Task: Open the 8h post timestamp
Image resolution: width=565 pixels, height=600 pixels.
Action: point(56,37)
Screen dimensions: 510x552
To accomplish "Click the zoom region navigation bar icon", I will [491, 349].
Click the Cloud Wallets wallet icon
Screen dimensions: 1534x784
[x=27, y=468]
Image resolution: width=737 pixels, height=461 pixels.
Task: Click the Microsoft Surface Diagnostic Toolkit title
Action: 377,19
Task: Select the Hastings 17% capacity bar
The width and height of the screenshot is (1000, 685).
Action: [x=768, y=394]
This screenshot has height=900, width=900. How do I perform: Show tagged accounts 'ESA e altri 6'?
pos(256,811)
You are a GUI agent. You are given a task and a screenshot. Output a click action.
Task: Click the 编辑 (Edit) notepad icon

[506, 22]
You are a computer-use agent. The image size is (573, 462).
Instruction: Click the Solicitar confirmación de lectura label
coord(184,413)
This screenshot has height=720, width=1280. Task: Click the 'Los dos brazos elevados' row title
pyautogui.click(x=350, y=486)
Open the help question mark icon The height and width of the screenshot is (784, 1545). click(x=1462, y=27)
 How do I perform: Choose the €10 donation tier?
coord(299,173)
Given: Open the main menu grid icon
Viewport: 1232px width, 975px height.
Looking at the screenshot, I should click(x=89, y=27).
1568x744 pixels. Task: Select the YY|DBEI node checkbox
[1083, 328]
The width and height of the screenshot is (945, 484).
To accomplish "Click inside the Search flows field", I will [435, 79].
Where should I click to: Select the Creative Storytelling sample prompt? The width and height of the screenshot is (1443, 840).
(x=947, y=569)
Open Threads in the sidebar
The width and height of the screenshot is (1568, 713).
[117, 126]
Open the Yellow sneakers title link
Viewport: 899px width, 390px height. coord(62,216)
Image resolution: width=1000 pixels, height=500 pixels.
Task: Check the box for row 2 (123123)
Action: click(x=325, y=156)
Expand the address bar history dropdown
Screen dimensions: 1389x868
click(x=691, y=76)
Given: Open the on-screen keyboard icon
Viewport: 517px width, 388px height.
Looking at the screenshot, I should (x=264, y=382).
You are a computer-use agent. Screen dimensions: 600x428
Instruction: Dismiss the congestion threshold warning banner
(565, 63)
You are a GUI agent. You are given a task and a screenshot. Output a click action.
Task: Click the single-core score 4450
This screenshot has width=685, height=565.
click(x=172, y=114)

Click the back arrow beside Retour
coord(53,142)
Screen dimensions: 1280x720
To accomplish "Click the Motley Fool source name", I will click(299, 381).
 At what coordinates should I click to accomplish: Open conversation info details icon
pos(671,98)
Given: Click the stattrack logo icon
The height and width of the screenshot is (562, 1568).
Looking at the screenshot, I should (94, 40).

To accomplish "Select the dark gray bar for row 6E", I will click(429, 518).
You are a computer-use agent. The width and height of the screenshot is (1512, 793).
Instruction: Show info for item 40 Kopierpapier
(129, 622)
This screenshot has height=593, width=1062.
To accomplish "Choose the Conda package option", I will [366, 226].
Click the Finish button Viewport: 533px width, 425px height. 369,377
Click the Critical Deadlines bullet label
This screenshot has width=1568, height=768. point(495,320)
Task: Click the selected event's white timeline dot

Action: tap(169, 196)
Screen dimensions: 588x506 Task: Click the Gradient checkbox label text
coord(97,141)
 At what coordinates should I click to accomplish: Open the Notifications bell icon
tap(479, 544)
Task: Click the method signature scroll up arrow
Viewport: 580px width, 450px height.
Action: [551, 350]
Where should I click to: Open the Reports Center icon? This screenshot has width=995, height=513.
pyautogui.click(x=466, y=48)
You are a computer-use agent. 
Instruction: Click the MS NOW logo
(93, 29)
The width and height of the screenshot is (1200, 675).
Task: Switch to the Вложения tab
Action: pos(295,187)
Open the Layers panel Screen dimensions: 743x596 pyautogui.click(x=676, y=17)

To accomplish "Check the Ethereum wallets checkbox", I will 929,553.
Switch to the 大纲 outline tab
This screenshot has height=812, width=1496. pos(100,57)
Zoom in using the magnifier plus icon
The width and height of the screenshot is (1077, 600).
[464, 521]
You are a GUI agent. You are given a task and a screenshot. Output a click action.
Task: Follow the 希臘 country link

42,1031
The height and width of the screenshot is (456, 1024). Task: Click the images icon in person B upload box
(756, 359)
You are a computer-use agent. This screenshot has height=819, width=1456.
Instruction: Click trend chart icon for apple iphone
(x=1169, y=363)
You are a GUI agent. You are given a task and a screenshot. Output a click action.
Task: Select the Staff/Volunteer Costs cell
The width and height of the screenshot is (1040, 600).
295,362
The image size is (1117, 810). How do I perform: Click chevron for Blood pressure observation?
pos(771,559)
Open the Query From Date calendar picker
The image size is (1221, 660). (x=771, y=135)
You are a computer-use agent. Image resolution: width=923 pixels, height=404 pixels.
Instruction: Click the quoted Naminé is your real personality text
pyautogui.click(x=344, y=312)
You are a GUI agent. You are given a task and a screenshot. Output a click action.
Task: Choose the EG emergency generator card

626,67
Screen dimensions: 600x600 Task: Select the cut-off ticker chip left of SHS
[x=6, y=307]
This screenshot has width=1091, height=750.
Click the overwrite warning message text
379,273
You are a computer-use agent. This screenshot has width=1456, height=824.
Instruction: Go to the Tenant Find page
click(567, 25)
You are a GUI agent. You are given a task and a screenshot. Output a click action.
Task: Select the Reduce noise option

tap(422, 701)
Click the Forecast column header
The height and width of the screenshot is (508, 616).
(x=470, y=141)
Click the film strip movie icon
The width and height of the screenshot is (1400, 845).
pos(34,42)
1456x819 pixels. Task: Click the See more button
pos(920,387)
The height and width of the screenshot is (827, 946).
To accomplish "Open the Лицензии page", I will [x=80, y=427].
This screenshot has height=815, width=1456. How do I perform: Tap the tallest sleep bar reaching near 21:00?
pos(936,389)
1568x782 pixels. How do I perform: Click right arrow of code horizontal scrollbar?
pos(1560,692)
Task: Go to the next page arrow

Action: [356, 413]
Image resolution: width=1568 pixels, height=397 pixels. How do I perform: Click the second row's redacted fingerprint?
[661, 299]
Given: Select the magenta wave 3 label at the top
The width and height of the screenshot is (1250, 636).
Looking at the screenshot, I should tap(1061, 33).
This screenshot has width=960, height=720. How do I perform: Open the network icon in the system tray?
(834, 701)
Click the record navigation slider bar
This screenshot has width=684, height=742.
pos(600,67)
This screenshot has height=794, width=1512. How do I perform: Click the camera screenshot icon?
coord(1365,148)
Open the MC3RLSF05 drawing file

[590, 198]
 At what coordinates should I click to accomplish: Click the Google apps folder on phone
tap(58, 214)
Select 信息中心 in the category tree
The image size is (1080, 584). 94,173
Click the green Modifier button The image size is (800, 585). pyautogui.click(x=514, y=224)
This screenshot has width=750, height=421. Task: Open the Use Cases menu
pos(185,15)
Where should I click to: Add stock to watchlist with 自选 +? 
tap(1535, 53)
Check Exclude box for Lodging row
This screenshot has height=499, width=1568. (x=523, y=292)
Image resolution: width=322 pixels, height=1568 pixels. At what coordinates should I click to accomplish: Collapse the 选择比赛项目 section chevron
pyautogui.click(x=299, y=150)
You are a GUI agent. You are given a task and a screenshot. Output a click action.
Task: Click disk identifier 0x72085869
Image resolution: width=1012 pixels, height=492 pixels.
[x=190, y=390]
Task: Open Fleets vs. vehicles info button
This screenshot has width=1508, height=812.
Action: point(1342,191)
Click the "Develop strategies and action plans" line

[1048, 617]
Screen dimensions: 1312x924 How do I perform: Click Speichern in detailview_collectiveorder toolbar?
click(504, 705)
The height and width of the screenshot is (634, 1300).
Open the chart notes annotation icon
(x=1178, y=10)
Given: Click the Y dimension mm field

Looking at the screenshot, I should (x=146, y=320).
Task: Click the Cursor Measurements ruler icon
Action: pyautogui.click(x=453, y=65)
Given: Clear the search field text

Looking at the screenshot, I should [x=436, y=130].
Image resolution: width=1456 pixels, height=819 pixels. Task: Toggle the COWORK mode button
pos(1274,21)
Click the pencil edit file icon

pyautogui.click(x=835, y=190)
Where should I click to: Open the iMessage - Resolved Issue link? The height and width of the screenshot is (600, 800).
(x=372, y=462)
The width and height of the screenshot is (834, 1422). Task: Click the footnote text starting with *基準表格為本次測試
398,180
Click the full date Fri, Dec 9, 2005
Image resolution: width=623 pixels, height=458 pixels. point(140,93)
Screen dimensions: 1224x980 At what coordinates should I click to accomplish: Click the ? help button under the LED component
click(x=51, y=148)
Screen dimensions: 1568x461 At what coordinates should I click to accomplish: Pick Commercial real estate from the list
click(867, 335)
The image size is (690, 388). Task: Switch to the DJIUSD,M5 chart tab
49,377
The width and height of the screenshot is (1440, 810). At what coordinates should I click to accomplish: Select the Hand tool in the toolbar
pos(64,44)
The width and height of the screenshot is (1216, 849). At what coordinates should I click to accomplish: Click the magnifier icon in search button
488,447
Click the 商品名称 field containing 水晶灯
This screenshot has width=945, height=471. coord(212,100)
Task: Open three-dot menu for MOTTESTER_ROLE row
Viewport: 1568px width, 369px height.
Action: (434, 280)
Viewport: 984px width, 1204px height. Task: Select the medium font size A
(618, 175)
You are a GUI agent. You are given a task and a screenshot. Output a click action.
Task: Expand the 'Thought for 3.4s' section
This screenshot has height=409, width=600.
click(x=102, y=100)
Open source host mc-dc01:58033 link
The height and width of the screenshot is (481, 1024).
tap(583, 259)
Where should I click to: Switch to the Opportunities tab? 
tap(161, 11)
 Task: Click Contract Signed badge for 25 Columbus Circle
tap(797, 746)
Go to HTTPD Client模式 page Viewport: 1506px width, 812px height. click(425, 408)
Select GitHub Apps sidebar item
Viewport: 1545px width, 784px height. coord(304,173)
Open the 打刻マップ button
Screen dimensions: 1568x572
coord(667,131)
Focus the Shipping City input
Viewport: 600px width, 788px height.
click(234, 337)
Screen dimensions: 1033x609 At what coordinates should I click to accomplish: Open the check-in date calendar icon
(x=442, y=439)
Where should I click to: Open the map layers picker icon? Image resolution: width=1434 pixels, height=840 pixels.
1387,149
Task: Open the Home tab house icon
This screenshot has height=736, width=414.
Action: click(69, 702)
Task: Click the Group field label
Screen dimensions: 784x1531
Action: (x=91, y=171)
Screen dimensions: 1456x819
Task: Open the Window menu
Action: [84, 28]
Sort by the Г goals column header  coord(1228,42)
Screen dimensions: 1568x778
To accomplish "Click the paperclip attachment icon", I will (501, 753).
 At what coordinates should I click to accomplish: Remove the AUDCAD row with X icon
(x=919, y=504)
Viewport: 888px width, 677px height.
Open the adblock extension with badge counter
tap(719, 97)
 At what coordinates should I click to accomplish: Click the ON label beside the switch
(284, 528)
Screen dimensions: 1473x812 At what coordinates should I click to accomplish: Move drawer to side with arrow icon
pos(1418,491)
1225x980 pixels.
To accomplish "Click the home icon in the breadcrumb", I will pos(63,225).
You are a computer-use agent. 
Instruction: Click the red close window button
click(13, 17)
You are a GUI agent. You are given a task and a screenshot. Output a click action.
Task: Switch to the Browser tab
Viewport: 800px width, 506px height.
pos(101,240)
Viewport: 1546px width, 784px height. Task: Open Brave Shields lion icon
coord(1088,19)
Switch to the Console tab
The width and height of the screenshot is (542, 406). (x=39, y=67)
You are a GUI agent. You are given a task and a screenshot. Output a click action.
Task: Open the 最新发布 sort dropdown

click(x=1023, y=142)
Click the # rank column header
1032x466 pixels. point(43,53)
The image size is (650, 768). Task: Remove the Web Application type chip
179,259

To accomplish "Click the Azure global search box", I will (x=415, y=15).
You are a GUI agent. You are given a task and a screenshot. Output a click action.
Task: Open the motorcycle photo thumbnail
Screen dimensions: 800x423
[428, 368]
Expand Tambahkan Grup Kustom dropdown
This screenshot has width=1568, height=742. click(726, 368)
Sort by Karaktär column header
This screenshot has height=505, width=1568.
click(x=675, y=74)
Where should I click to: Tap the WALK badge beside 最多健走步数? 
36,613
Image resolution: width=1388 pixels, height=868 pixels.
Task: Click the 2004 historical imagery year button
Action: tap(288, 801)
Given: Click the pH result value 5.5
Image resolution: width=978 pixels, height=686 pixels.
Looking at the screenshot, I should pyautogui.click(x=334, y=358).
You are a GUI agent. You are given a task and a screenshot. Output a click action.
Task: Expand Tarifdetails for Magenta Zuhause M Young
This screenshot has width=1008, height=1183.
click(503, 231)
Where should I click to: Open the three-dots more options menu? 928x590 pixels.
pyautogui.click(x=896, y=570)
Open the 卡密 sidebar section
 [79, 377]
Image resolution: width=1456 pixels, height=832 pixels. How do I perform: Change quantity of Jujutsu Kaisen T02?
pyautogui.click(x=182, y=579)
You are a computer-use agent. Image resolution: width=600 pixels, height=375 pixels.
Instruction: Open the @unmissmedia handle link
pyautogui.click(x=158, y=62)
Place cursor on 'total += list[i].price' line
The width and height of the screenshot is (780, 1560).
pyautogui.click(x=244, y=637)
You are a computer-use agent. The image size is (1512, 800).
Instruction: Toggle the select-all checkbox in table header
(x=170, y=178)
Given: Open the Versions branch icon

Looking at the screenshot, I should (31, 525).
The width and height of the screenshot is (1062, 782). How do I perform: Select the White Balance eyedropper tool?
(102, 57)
■ ■ ■ ■
| WHAT IS NEEDED |
Rewrite the items from the line containing "The width and height of the screenshot is (1216, 849)." through the line containing "This screenshot has width=945, height=471.", inclusive, changing "magnifier" to "lens" and leaving everything else as it is.

| OUTPUT FOR THIS TASK |
The width and height of the screenshot is (1216, 849). At what coordinates should I click to accomplish: Click the lens icon in search button
488,447
Click the 商品名称 field containing 水晶灯
This screenshot has width=945, height=471. coord(212,100)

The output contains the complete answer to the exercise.